All the new district’s counties except Wayne and Wilson contained populations that were predominantly black, with four counties—Edgecombe, Halifax, Northampton, and Warren—more than 60 percent black.  The district’s population was overwhelmingly rural, with just six significant towns, none with as many as 10,000 residents.  The largest town in the new district was New Bern; other urban areas included Goldsboro, Kinston, Rocky Mount, Tarboro, and Wilson, with county seats or large villages at Halifax Court House, Jackson, Scotland Neck, Snow Hill, Trenton, and Warrenton.

Most of the counties in the “Black Second” district also elected black state legislators between 1868 and 1898, in some cases exclusively so.  Almost from the beginning, black candidates were thus strong contenders for the new Second District’s Republican nomination, which was generally tantamount to election.  The first nominee from the redrawn district was incumbent Rep. Charles R. Thomas, who won reelection in 1872.  In 1874, State Sen. John Adams Hyman of Warren County won the nomination, overwhelmingly defeating a Democratic challenger to become North Carolina’s first black congressman.  Hyman served one term (1875–1877), before failing to win renomination in 1876.  

The district’s overwhelming Republican registration was generally, though not always, a guarantee of election; over the next two decades after 1876, black Republicans won the nomination 10 more times and won the general election six times.  Black nominees included James Edward O’Hara of Enfield (1878, 1882, 1884, and 1886); Henry Plummer Cheatham of Littleton (1888, 1890, 1892, and 1894); and George Henry White of Tarboro (1896 and 1898).  Each man served two terms in Congress: O’Hara from 1883–1887, Cheatham from 1889–1893, and White from1897–1901.  

On two occasions, white Republicans represented the district: Curtis H. Brogden, elected in 1876, and Orlando Hubbs, elected in 1880. On two other occasions, voter fraud and a split in Republican ranks—including the presence of a black independent candidate—led to one-term Democratic victories, in 1878 (William H. “Buck” Kitchin) and 1886 (Furnifold M. Simmons), both against O’Hara.  After 1890, new legislative restrictions on voter registration led to consecutive Democratic victories in 1892 and 1894 by Frederick A. Woodard, who defeated Cheatham in both elections.

The Second District’s boundaries were redrawn significantly in redistricting actions after both the 1880 and 1890 censuses.  In 1883, the newly-created black-majority Vance County and its county seat, Henderson, were added to the district, along with Bertie (Windsor), while marginally-white Wayne County was removed.  In an 1891 effort to weaken Republican strength in the Second District, Wayne County was returned, and two counties were removed: Jones and predominantly-black Craven.  

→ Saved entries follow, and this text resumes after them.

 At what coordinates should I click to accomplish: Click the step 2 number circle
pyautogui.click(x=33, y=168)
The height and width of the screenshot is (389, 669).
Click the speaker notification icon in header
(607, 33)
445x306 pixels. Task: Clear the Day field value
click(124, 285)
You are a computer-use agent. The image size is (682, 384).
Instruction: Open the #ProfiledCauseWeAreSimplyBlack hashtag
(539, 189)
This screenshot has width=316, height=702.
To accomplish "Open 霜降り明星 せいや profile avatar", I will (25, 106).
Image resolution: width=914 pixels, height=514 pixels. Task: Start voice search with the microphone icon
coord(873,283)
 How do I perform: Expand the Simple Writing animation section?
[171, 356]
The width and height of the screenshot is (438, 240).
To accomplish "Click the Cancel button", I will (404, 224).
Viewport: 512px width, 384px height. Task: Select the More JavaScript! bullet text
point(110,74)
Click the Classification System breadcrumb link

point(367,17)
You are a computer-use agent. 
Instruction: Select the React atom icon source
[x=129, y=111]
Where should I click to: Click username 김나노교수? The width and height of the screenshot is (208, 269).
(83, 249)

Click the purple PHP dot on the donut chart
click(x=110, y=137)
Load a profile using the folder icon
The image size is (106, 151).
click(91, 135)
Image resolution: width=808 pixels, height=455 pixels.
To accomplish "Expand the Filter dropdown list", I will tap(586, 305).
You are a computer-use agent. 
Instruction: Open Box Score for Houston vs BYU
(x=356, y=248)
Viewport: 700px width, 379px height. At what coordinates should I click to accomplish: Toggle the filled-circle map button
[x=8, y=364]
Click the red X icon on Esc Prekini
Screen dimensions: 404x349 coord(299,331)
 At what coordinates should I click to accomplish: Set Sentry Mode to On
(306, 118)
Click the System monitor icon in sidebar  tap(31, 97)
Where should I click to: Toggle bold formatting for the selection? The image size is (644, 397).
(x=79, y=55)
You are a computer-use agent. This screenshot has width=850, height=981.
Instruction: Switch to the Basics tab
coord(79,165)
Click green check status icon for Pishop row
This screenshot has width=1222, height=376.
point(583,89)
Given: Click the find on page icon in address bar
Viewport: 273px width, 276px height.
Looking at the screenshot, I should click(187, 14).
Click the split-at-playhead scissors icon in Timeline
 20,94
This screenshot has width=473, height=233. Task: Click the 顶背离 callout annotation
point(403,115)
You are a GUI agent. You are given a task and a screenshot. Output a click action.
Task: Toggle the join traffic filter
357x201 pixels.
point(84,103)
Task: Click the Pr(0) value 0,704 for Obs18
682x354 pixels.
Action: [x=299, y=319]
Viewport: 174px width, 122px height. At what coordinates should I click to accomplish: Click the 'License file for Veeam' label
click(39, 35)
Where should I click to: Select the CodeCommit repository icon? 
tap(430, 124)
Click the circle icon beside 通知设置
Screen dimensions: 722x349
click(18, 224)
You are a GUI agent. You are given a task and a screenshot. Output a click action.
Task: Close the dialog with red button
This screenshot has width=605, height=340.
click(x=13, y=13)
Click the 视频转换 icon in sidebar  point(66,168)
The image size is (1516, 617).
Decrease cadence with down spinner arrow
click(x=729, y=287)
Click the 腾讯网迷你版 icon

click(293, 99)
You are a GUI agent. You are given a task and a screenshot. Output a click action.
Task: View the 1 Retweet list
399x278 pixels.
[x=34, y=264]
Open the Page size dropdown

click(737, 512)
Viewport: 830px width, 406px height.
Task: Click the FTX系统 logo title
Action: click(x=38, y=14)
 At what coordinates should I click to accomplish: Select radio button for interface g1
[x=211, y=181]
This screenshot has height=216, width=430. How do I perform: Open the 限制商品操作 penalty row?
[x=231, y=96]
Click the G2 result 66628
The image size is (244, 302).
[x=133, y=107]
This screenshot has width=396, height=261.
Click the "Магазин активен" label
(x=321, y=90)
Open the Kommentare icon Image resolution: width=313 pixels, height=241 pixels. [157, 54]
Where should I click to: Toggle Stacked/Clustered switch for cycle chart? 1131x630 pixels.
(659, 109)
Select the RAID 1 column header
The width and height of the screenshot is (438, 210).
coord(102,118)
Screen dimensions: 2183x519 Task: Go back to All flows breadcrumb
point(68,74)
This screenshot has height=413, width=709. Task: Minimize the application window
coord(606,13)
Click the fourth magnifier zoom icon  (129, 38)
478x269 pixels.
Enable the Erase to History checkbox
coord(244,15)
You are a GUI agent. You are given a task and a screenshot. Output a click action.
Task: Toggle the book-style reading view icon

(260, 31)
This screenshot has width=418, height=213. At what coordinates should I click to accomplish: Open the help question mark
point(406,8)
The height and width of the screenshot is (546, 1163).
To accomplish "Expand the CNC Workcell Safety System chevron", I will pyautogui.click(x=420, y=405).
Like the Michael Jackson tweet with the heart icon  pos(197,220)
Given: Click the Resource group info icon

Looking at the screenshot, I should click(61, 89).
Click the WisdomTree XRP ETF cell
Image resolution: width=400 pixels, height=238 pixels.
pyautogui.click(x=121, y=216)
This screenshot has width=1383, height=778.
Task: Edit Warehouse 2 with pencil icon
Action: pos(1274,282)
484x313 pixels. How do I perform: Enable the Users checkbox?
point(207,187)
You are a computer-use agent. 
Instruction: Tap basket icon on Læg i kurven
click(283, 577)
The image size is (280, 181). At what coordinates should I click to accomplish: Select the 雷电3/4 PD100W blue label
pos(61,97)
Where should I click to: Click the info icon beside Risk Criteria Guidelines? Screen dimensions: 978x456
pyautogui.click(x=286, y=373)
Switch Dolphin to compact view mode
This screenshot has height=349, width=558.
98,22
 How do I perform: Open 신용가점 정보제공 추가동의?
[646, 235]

The “Black Second” was effectively dismantled in the early 1900s, after most black voters were disfranchised by an 1902 state constitutional amendment—as approved by state voters in August 1900—that prohibited illiterates from voting.  Under terms of a new “grandfather clause,” illiterate white voters with ancestors who had voted before 1868 were exempted from the ban, an exemption not available to most black voters.  The last Republican to carry the “Black Second” district in a Congressional race was George Henry White (1898), who declined renomination in 1900, convinced that no black candidate could now win in the district.

For the next nine decades, that remained true.  In 1992, voters in a newly-drawn First District—now containing all or parts of Bertie, Edgecombe, Greene, Halifax, Jones, Northampton, Vance, Warren, and Wilson counties, among others—elected Democrat Eva Clayton of Warren County as North Carolina’s first African American member of Congress since White in 1901.